== GIVEN RECORDS

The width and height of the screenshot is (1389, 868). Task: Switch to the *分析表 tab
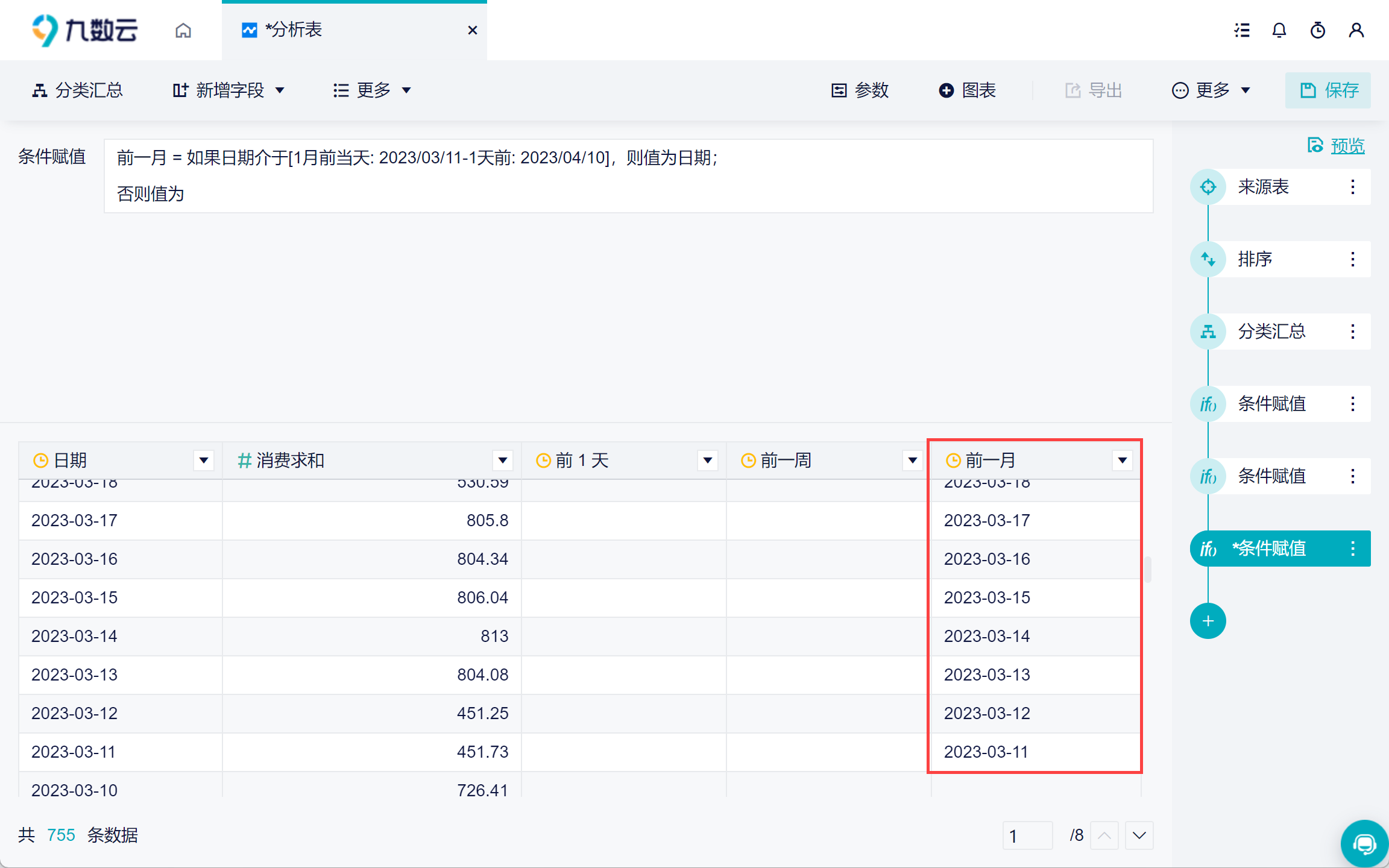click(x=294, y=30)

====
== GIVEN RECORDS

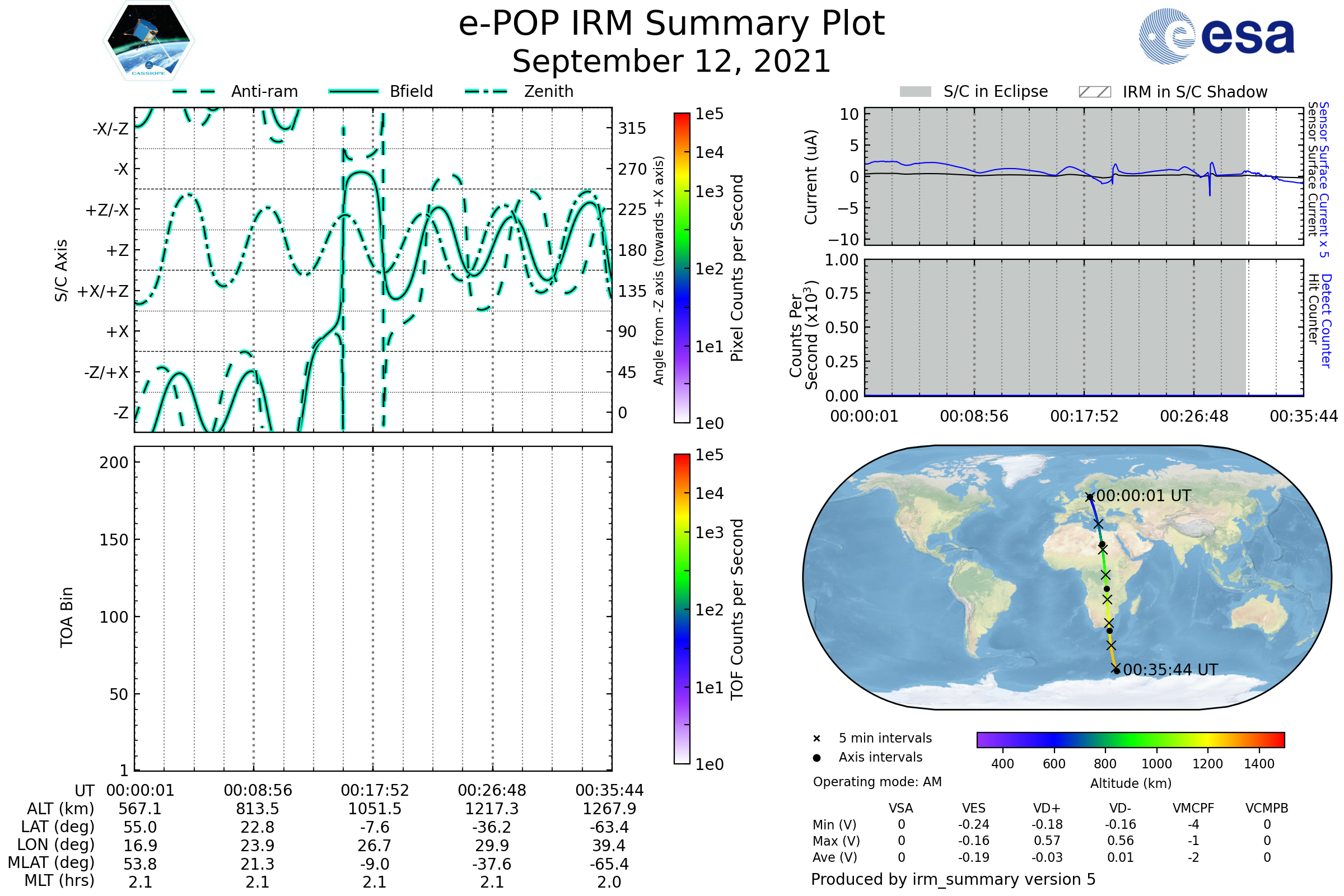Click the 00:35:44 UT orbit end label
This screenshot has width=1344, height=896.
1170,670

====
== GIVEN RECORDS

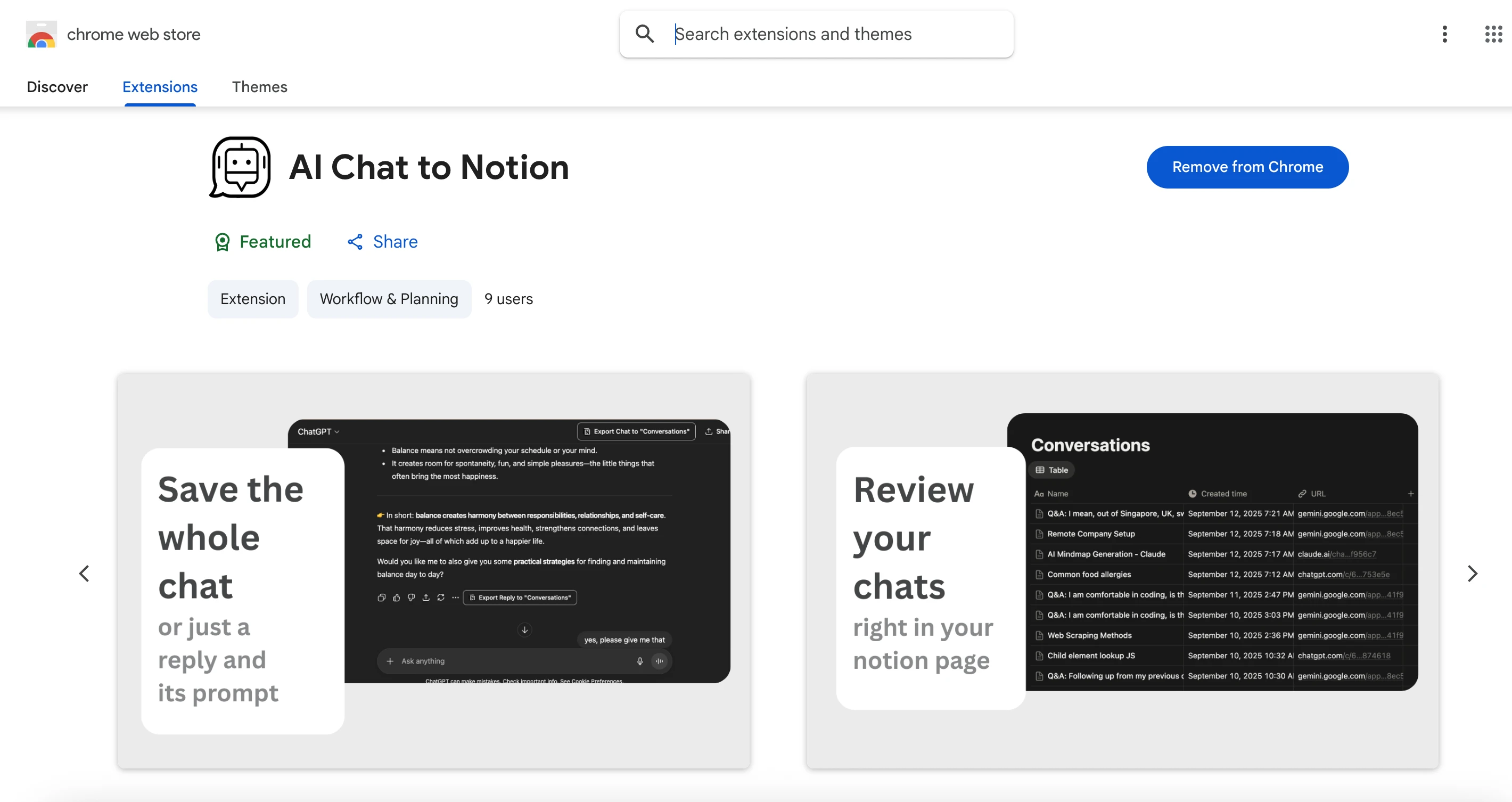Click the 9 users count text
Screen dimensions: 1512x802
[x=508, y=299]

====

Substitute "members" for "users" in the entries from the line containing "Click the 9 users count text" through the line containing "[x=508, y=299]". Reproduce only those lines with all else unchanged, and omit the pictures.

* TASK RESULT
Click the 9 members count text
Screen dimensions: 1512x802
[x=508, y=299]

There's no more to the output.